■ About this exercise ■
Word for word, write out all of the entries that follow.

■ Dataset entries ■
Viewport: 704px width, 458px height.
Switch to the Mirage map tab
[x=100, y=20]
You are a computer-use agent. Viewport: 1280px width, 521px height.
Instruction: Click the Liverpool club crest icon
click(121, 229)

■ Answer to the exercise ■
Viewport: 704px width, 458px height.
Switch to the Mirage map tab
[x=100, y=20]
You are a computer-use agent. Viewport: 1280px width, 521px height.
Instruction: Click the Liverpool club crest icon
click(121, 229)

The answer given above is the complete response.